[Stored data]
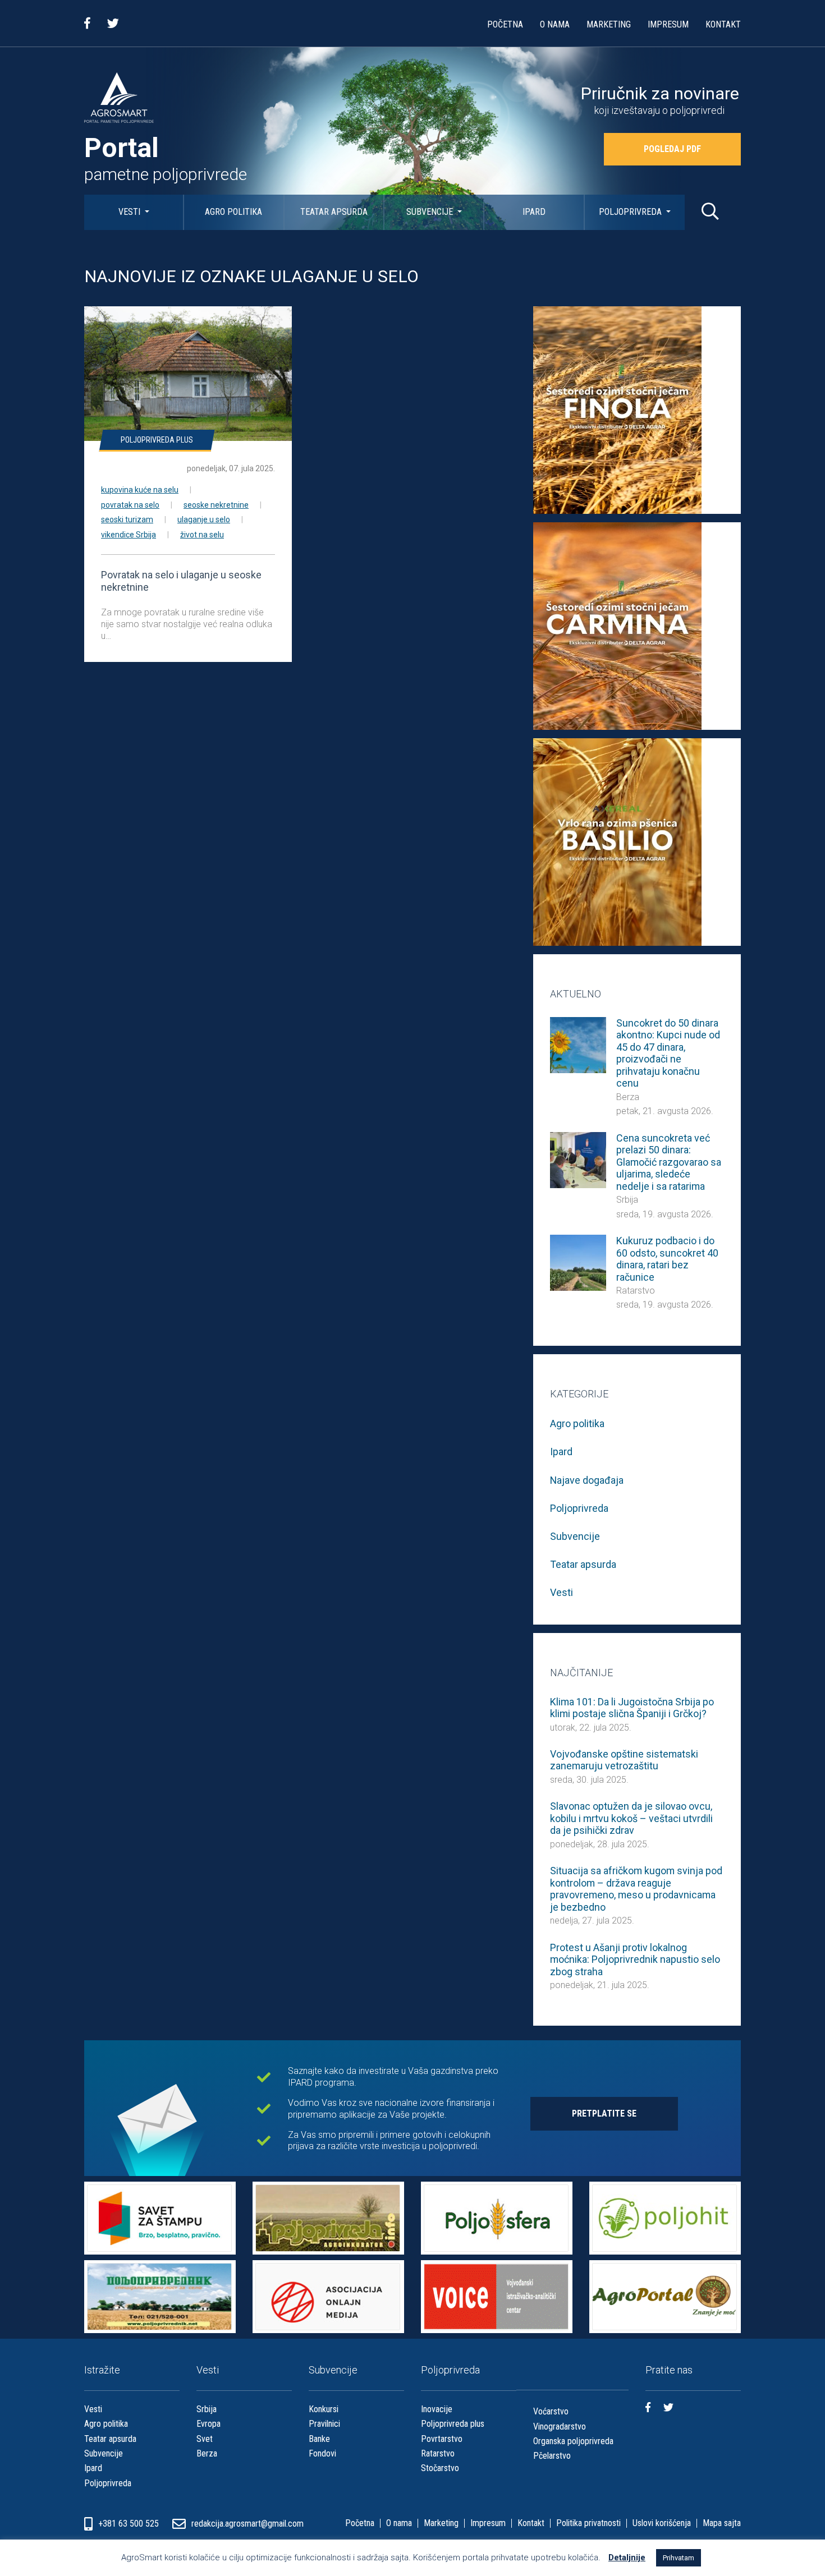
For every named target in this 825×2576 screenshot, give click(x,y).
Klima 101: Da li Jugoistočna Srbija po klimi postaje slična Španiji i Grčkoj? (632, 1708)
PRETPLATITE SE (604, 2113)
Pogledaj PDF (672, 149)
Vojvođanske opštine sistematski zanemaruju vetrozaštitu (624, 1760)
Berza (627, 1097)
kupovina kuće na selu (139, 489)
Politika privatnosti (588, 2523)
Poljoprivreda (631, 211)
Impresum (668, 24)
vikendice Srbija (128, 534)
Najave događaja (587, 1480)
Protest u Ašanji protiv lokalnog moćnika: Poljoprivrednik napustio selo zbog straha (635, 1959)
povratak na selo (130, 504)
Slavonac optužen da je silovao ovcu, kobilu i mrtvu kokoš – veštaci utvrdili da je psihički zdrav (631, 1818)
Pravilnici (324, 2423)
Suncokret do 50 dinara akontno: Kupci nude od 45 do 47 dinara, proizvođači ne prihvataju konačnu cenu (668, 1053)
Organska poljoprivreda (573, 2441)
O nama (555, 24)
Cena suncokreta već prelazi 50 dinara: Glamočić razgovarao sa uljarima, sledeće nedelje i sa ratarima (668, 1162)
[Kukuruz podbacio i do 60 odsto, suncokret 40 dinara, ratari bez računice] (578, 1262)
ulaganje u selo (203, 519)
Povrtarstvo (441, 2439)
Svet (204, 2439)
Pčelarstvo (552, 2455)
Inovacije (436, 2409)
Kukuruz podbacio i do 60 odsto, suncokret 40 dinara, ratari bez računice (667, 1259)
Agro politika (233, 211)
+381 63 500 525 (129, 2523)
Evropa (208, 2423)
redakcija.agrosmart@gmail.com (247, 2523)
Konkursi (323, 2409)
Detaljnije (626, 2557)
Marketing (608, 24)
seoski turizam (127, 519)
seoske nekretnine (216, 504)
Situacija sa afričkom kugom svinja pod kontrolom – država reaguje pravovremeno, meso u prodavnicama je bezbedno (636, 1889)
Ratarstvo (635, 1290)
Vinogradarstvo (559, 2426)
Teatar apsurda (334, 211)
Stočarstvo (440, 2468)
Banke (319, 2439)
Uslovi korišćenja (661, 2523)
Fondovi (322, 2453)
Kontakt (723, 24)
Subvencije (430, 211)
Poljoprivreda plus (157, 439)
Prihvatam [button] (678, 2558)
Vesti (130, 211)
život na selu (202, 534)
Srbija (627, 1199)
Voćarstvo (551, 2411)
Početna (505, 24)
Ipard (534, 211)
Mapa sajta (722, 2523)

WHAT TO WORK ON
Each record should be given again exactly, with no picture carried over.

TASK SOLUTION
For every named target in this 825×2576 screenshot, give click(x,y).
Klima 101: Da li Jugoistočna Srbija po klimi postaje slična Španiji i Grčkoj? (632, 1708)
PRETPLATITE SE (604, 2113)
Pogledaj PDF (672, 149)
Vojvođanske opštine sistematski zanemaruju vetrozaštitu (624, 1760)
Berza (627, 1097)
kupovina kuće na selu (139, 489)
Politika privatnosti (588, 2523)
Poljoprivreda (631, 211)
Impresum (668, 24)
vikendice Srbija (128, 534)
Najave događaja (587, 1480)
Protest u Ašanji protiv lokalnog moćnika: Poljoprivrednik napustio selo zbog straha (635, 1959)
povratak na selo (130, 504)
Slavonac optužen da je silovao ovcu, kobilu i mrtvu kokoš – veštaci utvrdili da je psihički zdrav (631, 1818)
Pravilnici (324, 2423)
Suncokret do 50 dinara akontno: Kupci nude od 45 do 47 dinara, proizvođači ne prihvataju konačnu cenu (668, 1053)
Organska poljoprivreda (573, 2441)
O nama (555, 24)
Cena suncokreta već prelazi 50 dinara: Glamočić razgovarao sa uljarima, sledeće nedelje i sa ratarima (668, 1162)
[Kukuruz podbacio i do 60 odsto, suncokret 40 dinara, ratari bez računice] (578, 1262)
ulaganje u selo (203, 519)
Povrtarstvo (441, 2439)
Svet (204, 2439)
Pčelarstvo (552, 2455)
Inovacije (436, 2409)
Kukuruz podbacio i do 60 odsto, suncokret 40 dinara, ratari bez računice (667, 1259)
Agro politika (233, 211)
+381 63 500 525 (129, 2523)
Evropa (208, 2423)
redakcija.agrosmart@gmail.com (247, 2523)
Konkursi (323, 2409)
Detaljnije (626, 2557)
Marketing (608, 24)
seoski turizam (127, 519)
seoske nekretnine (216, 504)
Situacija sa afričkom kugom svinja pod kontrolom – država reaguje pravovremeno, meso u prodavnicama je bezbedno (636, 1889)
Ratarstvo (635, 1290)
Vinogradarstvo (559, 2426)
Teatar apsurda (334, 211)
Stočarstvo (440, 2468)
Banke (319, 2439)
Uslovi korišćenja (661, 2523)
Fondovi (322, 2453)
Kontakt (723, 24)
Subvencije (430, 211)
Poljoprivreda plus (157, 439)
Prihvatam [button] (678, 2558)
Vesti (130, 211)
život na selu (202, 534)
Srbija (627, 1199)
Voćarstvo (551, 2411)
Početna (505, 24)
Ipard (534, 211)
Mapa sajta (722, 2523)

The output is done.